Affiliated with:

Dr. Thomas C. Redman

“Management, not technology is the solution.”

I help leaders and companies understand their most important issues and opportunities in the data space, chart a course and build the organizational capabilities they need to execute.  I do my best to combine a visionary’s perspective on the data landscape with deep expertise in data science and data quality.

Most companies don’t give data quality its due, but bad data is extremely costly and makes it more difficult to do anything with data. I help companies attack data quality head-on, using new approaches, managerial responsibilities, and techniques. Similarly, most companies don’t understand how difficult it is to succeed with data science. I help them see the big picture and get the right focus, leadership, structure, and people in place.

I’ve been fortunate enough to develop important insights into the nature of data in organizations and to sort out what it means to treat data as assets.  Recently, I’ve come to see the need to get “regular people,” those without data in their title involved.  Great things follow when that happens!

What attracted you to data management or IT, and why did you choose to pursue this career?

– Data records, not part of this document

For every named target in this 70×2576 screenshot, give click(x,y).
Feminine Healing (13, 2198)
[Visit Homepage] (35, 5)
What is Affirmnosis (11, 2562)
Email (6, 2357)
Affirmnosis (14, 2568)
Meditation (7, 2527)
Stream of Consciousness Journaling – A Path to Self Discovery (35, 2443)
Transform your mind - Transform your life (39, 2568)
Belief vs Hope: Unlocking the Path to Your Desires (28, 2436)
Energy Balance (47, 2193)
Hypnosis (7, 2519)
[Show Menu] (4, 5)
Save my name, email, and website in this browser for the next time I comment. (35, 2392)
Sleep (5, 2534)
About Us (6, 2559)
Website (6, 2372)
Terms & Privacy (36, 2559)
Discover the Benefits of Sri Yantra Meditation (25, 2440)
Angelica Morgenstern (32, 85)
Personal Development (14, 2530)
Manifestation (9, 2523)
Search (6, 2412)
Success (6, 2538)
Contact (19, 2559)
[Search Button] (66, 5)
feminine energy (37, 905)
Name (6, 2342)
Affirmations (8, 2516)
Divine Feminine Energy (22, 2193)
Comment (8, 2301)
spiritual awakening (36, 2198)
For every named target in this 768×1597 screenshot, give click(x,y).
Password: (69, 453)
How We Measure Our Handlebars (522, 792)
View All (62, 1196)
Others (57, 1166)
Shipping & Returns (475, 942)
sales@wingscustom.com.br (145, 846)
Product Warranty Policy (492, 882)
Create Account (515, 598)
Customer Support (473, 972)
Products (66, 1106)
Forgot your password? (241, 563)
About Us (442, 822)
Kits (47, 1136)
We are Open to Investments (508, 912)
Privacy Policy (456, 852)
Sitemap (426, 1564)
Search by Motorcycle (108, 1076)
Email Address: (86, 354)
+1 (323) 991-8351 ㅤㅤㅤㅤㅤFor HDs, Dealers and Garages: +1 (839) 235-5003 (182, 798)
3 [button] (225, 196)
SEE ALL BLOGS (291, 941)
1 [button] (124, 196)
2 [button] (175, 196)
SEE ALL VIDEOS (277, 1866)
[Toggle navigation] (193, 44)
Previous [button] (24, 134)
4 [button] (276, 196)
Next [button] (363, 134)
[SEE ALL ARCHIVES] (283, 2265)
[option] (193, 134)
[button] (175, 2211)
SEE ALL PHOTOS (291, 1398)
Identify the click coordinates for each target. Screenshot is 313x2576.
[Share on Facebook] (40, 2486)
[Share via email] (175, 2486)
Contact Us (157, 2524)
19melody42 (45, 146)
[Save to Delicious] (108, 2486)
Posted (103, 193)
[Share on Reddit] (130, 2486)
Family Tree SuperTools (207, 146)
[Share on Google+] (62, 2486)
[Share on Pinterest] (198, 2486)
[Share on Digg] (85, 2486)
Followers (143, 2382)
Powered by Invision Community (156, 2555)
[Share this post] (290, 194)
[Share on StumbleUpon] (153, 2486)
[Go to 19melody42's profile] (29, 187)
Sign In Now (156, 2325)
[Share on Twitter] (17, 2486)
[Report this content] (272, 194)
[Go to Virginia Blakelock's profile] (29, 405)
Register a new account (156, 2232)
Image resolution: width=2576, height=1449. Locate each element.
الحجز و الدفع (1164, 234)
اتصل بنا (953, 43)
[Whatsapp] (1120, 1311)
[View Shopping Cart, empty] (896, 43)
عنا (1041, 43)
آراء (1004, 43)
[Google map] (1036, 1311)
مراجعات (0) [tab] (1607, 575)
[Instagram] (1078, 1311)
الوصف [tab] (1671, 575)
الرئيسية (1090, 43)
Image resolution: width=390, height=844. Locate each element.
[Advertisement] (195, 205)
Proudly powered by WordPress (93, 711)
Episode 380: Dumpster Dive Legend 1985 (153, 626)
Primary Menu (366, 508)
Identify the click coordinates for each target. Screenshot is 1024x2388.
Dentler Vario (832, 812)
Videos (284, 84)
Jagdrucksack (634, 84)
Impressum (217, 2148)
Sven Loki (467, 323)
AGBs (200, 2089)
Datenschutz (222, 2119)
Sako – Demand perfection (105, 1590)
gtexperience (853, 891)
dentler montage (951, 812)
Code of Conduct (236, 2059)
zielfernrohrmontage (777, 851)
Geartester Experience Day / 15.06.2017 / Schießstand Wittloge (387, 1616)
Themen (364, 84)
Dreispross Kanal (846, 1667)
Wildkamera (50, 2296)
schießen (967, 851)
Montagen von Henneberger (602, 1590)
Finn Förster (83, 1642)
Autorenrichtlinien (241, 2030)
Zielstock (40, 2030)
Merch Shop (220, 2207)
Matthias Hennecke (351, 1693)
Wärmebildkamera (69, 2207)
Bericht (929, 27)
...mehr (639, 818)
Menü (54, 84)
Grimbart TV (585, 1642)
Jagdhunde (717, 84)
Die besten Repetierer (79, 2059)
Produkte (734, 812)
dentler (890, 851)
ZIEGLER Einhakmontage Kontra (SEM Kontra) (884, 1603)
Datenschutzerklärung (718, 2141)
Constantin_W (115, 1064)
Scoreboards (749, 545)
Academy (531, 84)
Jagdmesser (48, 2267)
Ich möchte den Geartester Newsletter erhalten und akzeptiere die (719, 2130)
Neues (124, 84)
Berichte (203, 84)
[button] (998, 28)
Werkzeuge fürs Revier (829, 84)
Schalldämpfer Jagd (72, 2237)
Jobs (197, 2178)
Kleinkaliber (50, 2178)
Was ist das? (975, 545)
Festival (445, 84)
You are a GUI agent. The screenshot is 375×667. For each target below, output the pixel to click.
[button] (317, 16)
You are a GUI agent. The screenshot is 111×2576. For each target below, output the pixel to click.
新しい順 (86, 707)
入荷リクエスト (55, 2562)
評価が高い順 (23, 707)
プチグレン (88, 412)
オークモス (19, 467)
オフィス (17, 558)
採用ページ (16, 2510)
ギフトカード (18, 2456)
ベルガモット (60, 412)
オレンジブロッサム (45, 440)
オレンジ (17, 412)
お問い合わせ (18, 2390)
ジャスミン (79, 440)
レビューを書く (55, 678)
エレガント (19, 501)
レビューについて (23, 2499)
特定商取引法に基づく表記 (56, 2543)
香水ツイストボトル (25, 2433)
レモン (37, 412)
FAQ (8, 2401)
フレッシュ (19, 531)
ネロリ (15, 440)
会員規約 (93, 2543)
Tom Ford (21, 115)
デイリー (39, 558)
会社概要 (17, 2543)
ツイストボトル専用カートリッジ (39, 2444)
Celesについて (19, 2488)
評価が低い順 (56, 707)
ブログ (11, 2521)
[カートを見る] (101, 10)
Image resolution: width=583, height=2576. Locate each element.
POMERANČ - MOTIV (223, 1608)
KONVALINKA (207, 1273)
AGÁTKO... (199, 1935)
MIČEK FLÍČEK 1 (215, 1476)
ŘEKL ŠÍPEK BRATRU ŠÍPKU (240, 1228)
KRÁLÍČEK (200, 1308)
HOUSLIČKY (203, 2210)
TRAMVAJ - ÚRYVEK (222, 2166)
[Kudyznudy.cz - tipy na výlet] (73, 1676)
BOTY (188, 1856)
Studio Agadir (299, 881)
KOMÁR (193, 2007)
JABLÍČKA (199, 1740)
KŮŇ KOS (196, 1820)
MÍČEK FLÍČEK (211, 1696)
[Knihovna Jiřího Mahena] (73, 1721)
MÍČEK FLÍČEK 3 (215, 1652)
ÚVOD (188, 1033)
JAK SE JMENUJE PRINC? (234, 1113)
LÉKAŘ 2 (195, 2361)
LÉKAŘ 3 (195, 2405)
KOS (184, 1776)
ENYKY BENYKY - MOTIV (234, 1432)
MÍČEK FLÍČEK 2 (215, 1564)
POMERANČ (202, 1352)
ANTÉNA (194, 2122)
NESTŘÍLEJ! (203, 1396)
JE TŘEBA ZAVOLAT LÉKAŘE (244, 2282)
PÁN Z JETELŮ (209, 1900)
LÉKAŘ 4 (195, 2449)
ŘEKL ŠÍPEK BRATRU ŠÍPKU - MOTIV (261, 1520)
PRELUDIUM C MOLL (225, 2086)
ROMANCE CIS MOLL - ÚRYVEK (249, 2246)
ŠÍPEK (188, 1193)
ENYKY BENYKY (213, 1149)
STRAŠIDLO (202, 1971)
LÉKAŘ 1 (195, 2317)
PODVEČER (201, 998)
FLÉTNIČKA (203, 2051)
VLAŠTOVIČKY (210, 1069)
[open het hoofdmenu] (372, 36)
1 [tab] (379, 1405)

I think it would be more accurate to say, “data management chose me,” rather than I chose it.  I was at Bell Labs, searching for ways to improve network performance.  I wanted to use control charts to do so but couldn’t find a sponsor for the work.  Then one day an executive called to ask me if control charts would help on some billing issues he had.  I had no idea, but we launched a project and surprise, they could.  This led to the Data Quality Lab, with one foot in enormous AT&T problems and the other in a lab.  Great stuff!

What has been your greatest career accomplishment so far, and why has it been important to your career?

“Greatest” is for others to judge, so I can’t answer.  But I know I am most proud of having helped so many people switch on to data and data quality, take charge of their careers, and make great things happen for their companies.

What are the two or three biggest challenges you face as a data management professional / CDO and how can we address them?

Some years ago, I would have said, “indifference.”  So many people casually cite, GIGO-garbage in, garbage out, then ignore the impact on their businesses.  Similarly, the failure rate of data science projects is way too high. 

Now today, there is still plenty of indifference out there, but fear has replaced much indifference.  And fear freezes people and organizations. 

Lastly, is a lack of imagination.  Companies can do way better with both data quality and data science.  But they must make some rather fundamental changes.  And too many are locked into things that look good on paper, but don’t work.

One of my roles is helping people and organizations see opportunity, conquer their fears, and sort out how to make things work.  We almost always figure out simpler, more powerful, more inclusive ways to attack data.

How do you see data management / the role of the CDO / IT changing in the next 2 – 3 years?

From my perspective, it is time for data management to grow up.  As one example, I’ve heard people talk about “getting close to the business” for my entire career.  But few do so.  And frankly, it is just not that hard.

Another example.  We’ve known for 20 years that data and IT are different sorts of assets that need to be managed separately.   Yet so many companies still have data reporting into IT.  

With this stasis, I’d be hard-pressed to predict much change across the profession.  But I do predict that those who attack data quality, get everyone involved, spend more time on small data, and sort out how to work across silos will do way better than those who do not.

Do you have any planned next steps for your career?

I’m spending way less time working on the “how,” as in how we do the work, and more on the “who” as in who do we organize for data.  Look, everyone touches data and should be clear on what is expected.

What is the single best piece of advice you have received in your data management / IT career so far?  Why has it been so important to you?

Learn to communicate better.   Clearly, better communication means people listen more.  A bit more subtly, part of communication involves simplifying the message to its essential core.  And simple is better!

Can you share something about yourself as a person that people wouldn’t know about you?

Hmmm, not really.  I’m pretty boring—love my wife, kids, and grandkids; show up ready to work each morning, and do my best.  That’s about it.